As above, inasmuch as the Plaintiff is interpreted to have practically carried the instant goods into the place of delivery in order to undergo an inspection of the instant goods, it is reasonable to view that the Plaintiff requested an inspection within the delivery period and passed an inspection within the delivery period, and, after the delivery period, the Plaintiff failed to pass an inspection after the delivery period, the request for inspection as stipulated in Article 5 (4) 1 (a) of the Special Conditions that the delivery inspection and inspection shall be deemed the delivery date, and the period required for delivery and inspection shall not be included in the delivery date, and the request for inspection as stipulated in Article 10 (2) 1 (a) of the aforesaid Special Conditions (Subject to the application of the main sentence of Article 5 (1) of the Special Conditions, each of the above provisions is premised on the application of the main sentence of Article 5 (1) of the same condition) of the same Act, which requires the actual introduction of the goods to the place of inspection or at least at the same time, there is no special request for inspection to the Defendant at the same time when the request for inspection was made without actual introduction of the goods after the delivery period.
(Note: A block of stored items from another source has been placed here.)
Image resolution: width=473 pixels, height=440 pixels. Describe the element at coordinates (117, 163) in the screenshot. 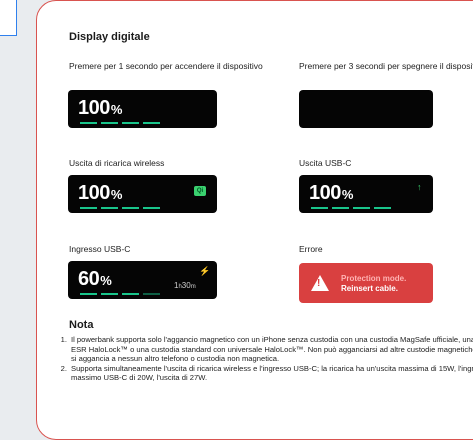

I see `wireless-caption: Uscita di ricarica wireless` at that location.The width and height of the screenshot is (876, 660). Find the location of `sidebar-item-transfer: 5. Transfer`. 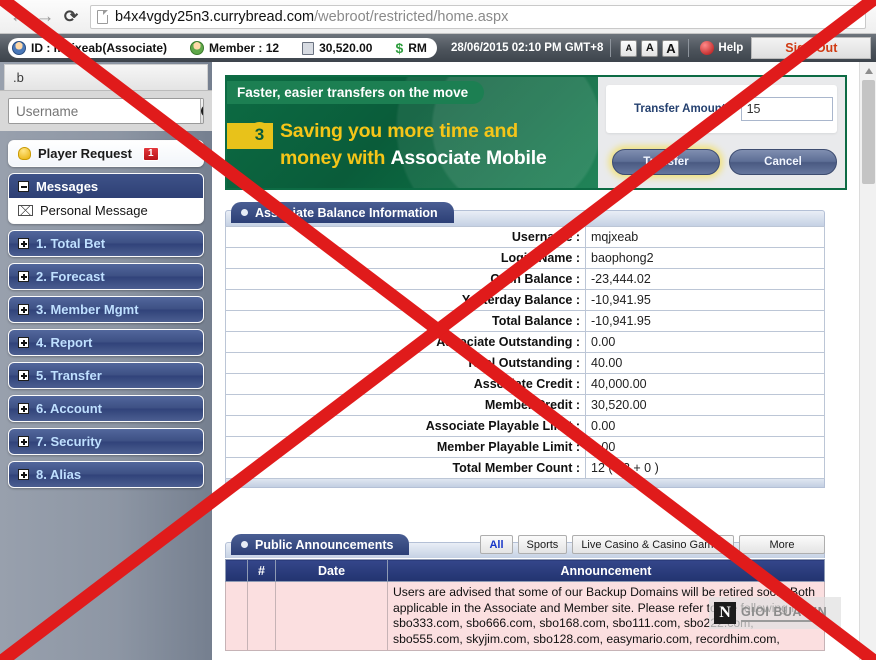

sidebar-item-transfer: 5. Transfer is located at coordinates (106, 376).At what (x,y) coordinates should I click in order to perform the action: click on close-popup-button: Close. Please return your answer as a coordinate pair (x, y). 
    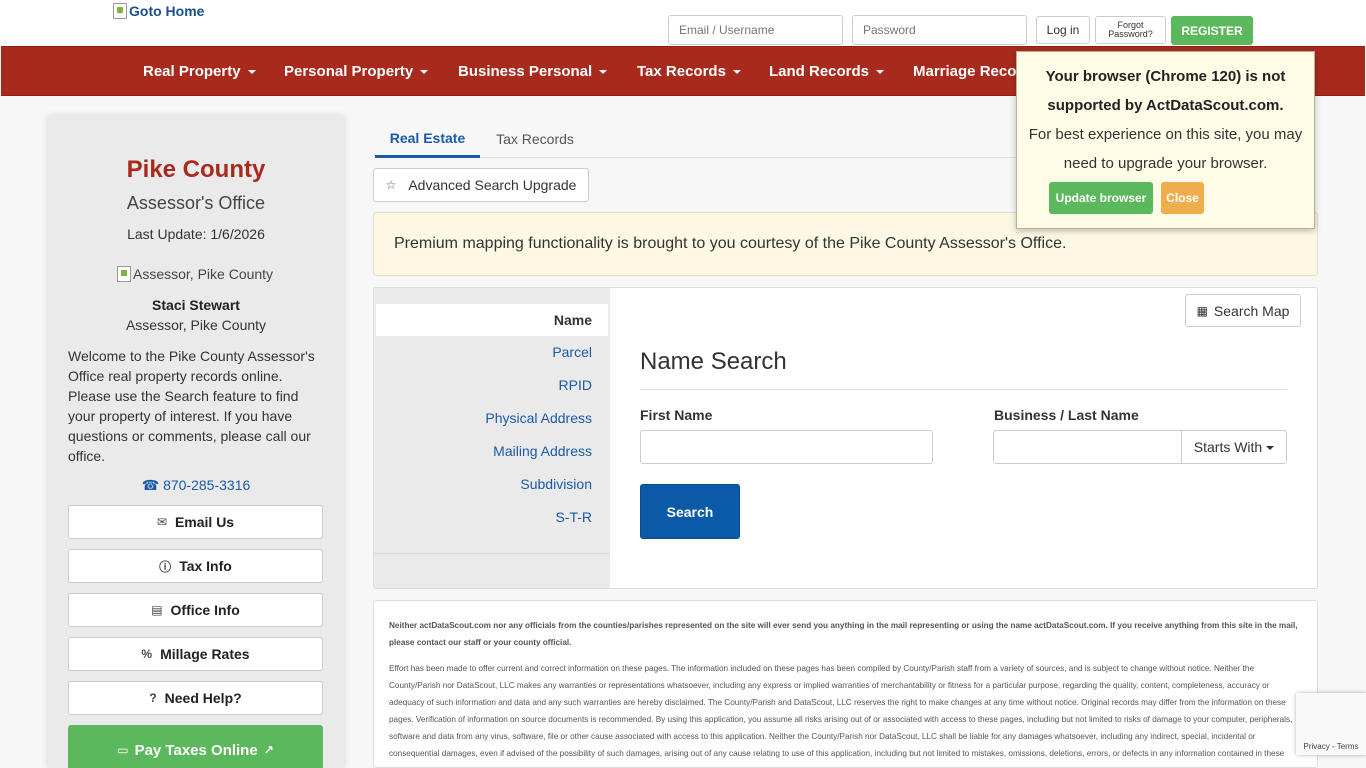
    Looking at the image, I should click on (1182, 198).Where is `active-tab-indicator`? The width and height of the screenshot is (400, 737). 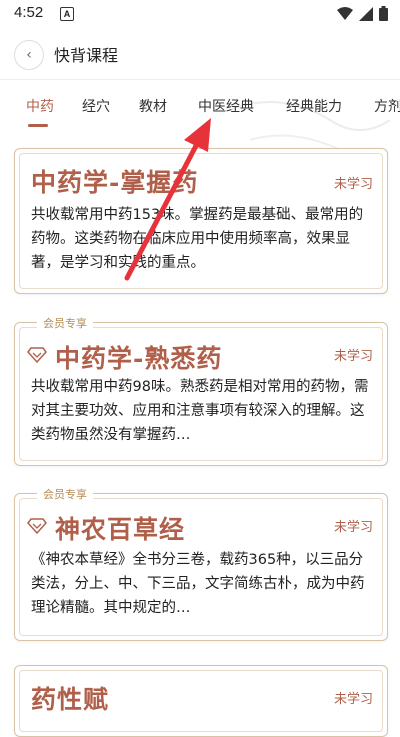
active-tab-indicator is located at coordinates (38, 126).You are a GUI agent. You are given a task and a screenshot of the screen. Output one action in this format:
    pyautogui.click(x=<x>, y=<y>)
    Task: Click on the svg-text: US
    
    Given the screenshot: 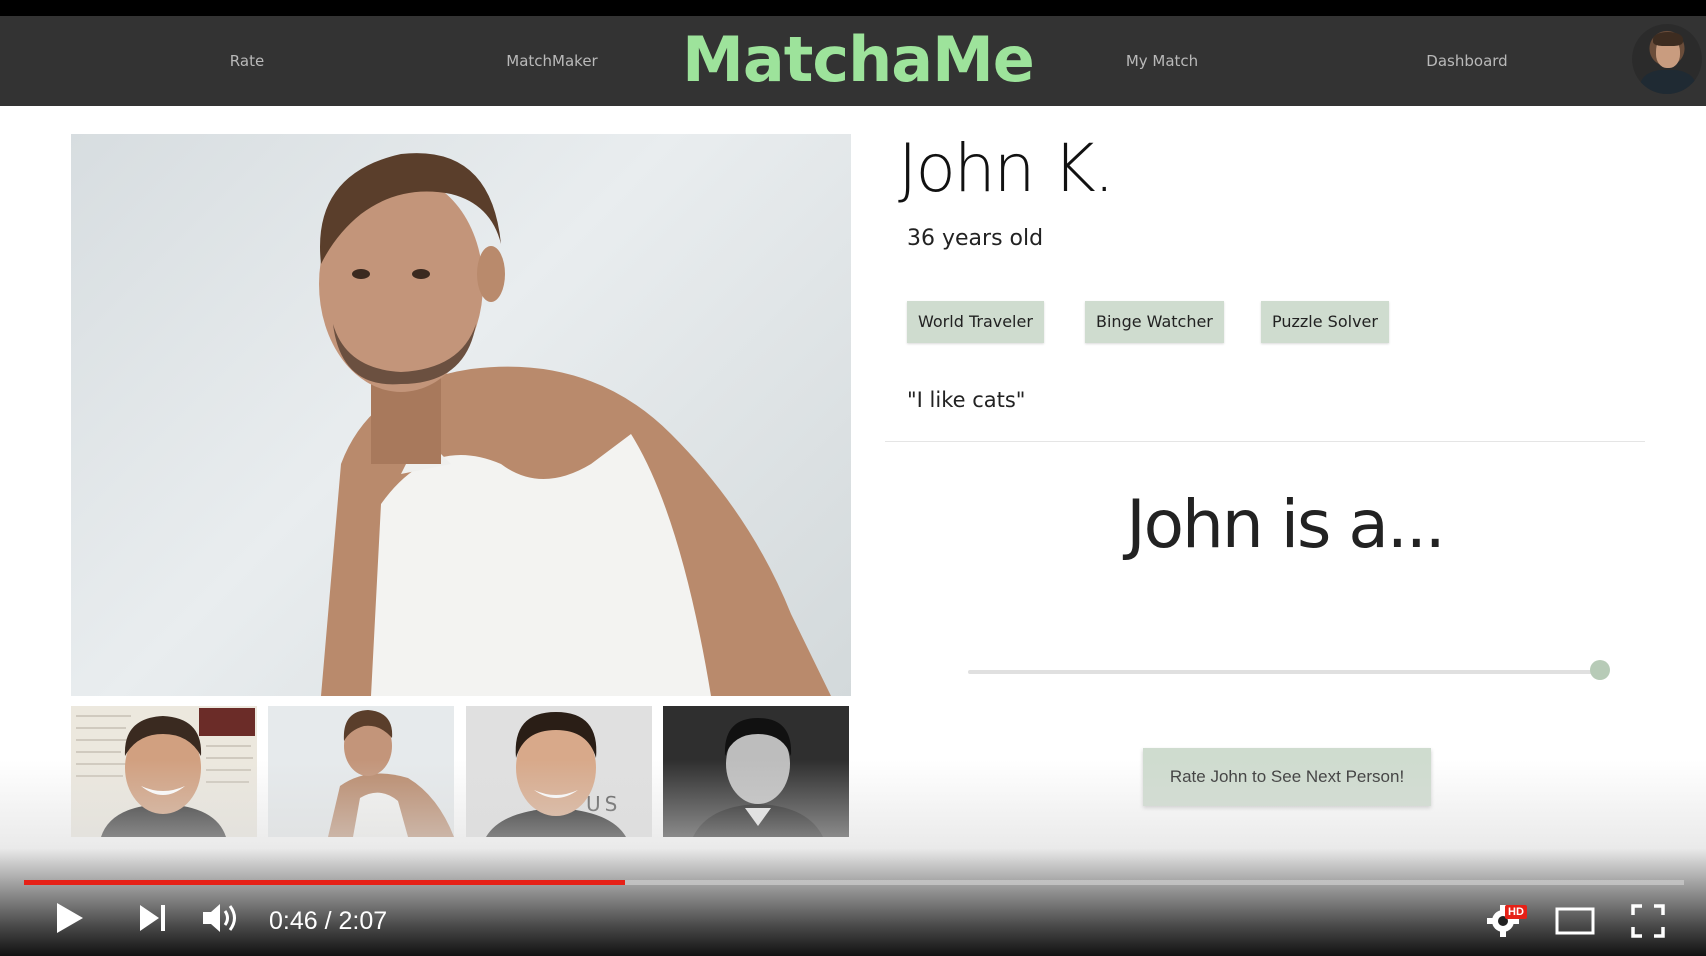 What is the action you would take?
    pyautogui.click(x=604, y=804)
    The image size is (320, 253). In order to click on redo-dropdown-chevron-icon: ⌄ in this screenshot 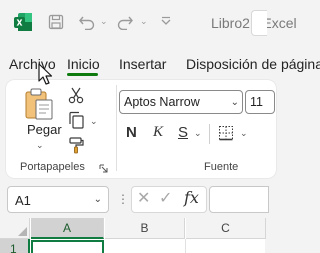, I will do `click(144, 22)`.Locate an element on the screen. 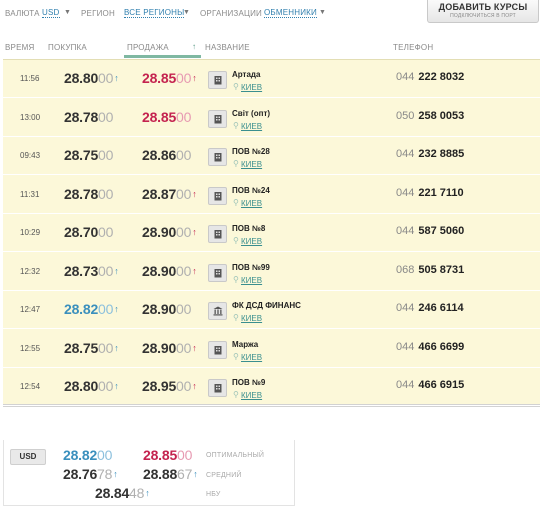 The height and width of the screenshot is (512, 543). phone-code: 044 is located at coordinates (406, 77).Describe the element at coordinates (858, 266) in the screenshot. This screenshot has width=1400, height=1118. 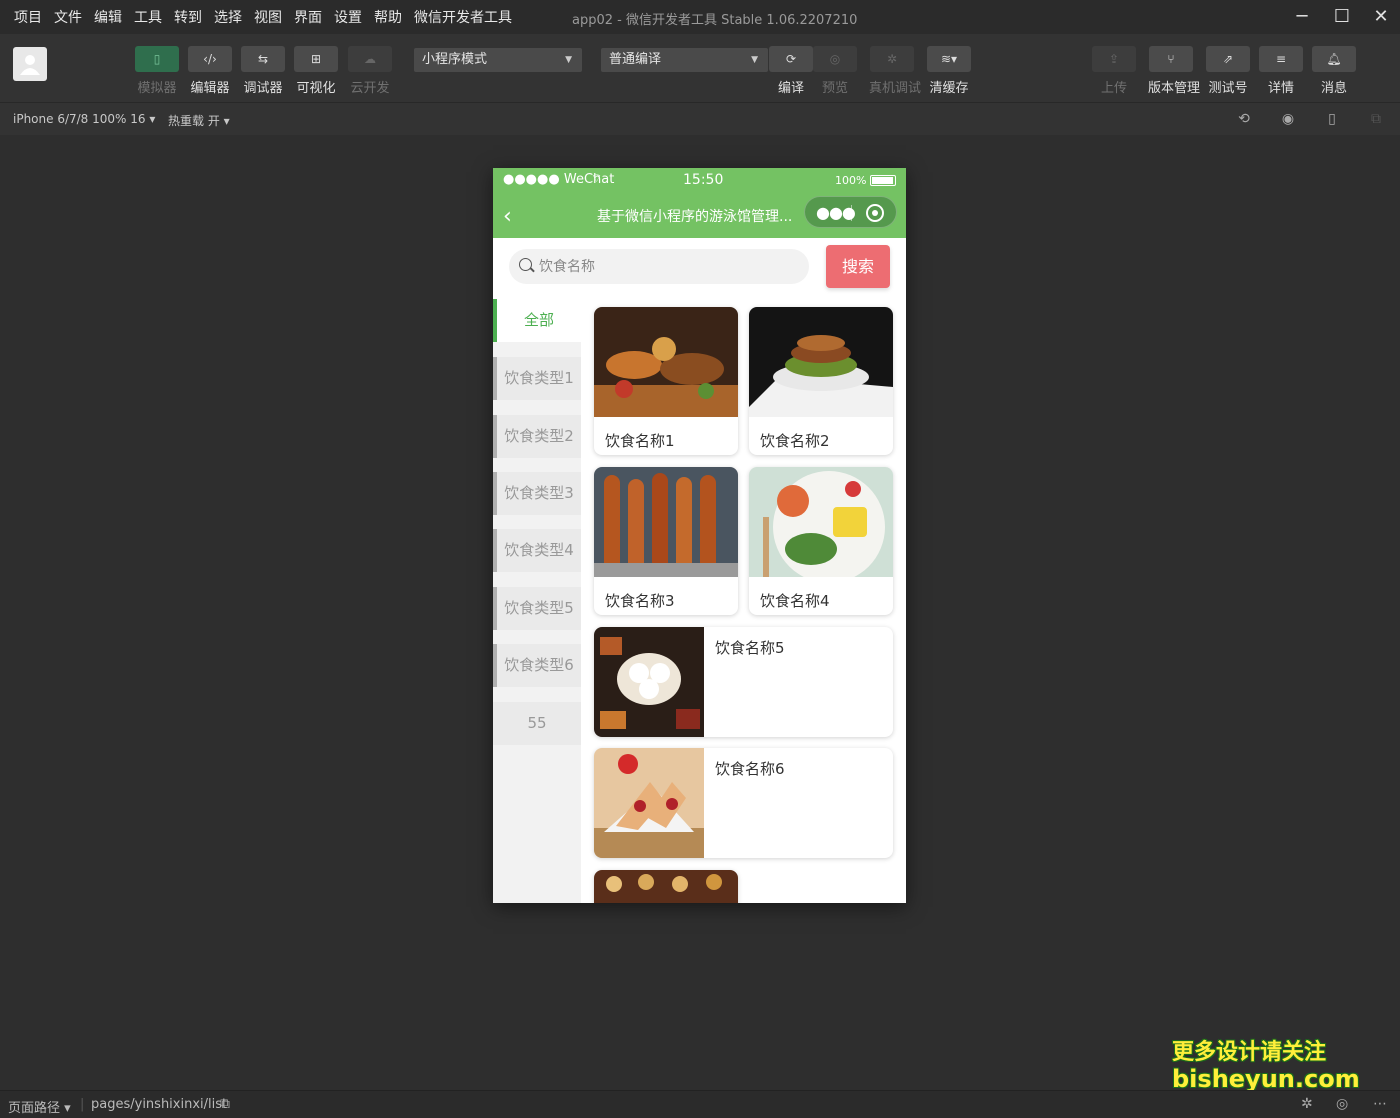
I see `search-button: 搜索` at that location.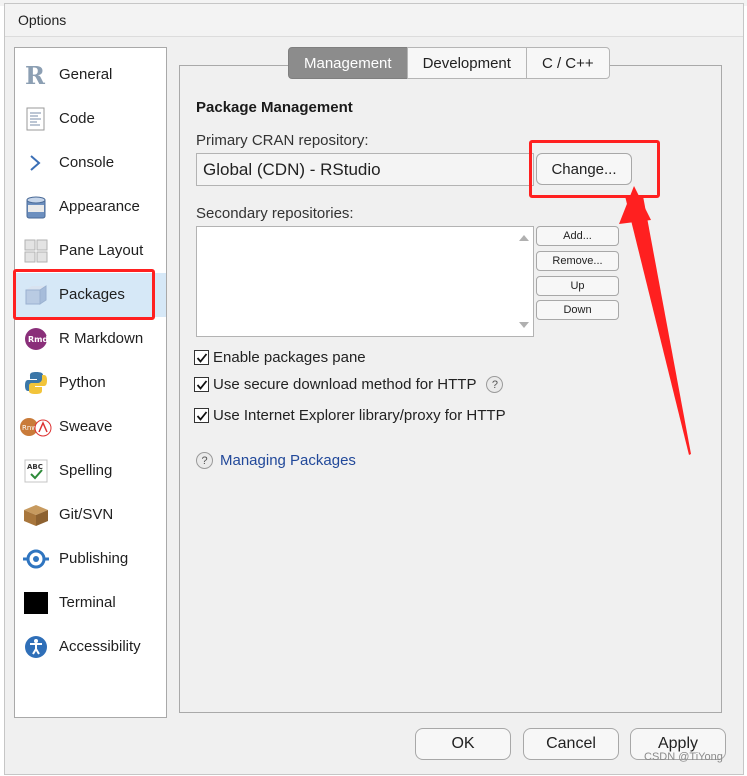 The image size is (747, 776). I want to click on sidebar-item-sweave: Rnw Sweave, so click(90, 427).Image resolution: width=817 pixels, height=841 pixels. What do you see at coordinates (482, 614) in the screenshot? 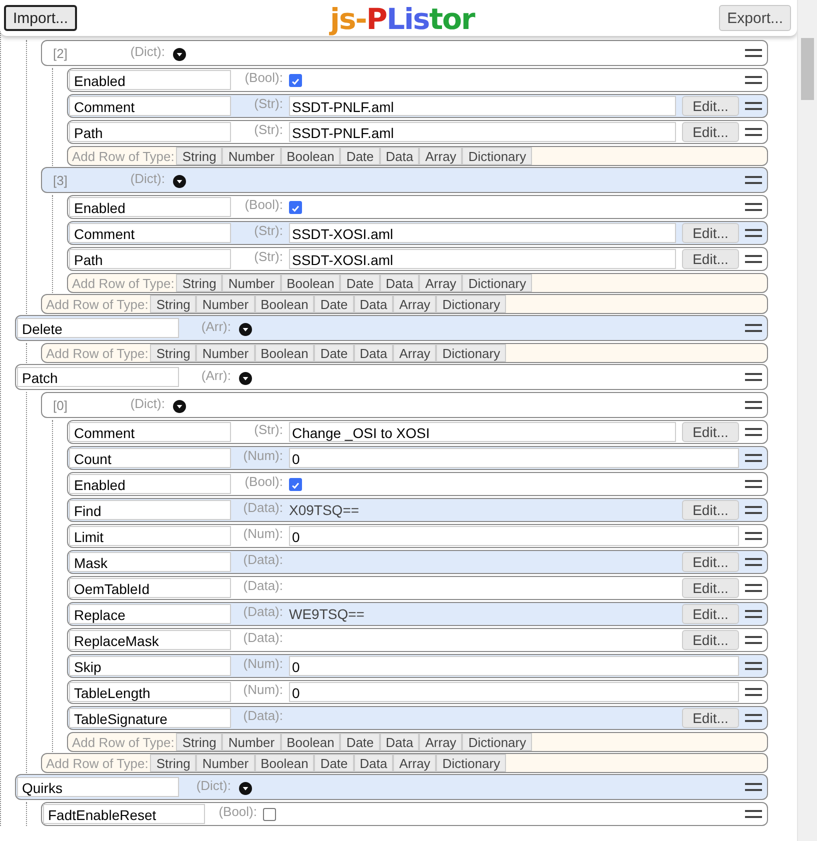
I see `value-field: WE9TSQ==` at bounding box center [482, 614].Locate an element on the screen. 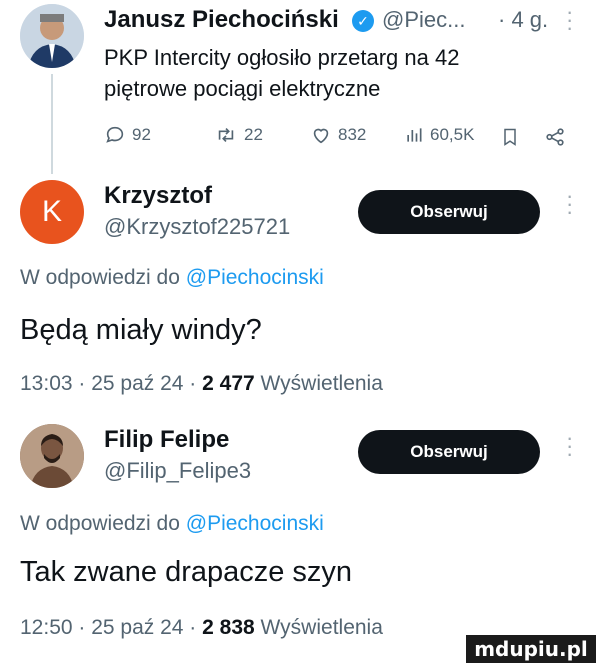  author-handle: @Filip_Felipe3 is located at coordinates (178, 471).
C. Nevertheless, the court below rejected the defendant's allegation of offset on the ground that the plaintiff under the contract of this case was not in need of actual delivery and the plaintiff was not liable for delay. The court below erred by misapprehending the legal principles as to the method of performance of obligation or the interpretation of contract, which affected the conclusion of the judgment. The defendant's ground of appeal pointing this out is with merit.

2. Conclusion

Therefore, without further proceeding to decide on the remaining grounds of appeal, the lower judgment is reversed, and the case is remanded to the lower court for further proceedings consistent with this Opinion. It is so decided as per Disposition by the assent of all participating Justices on the bench.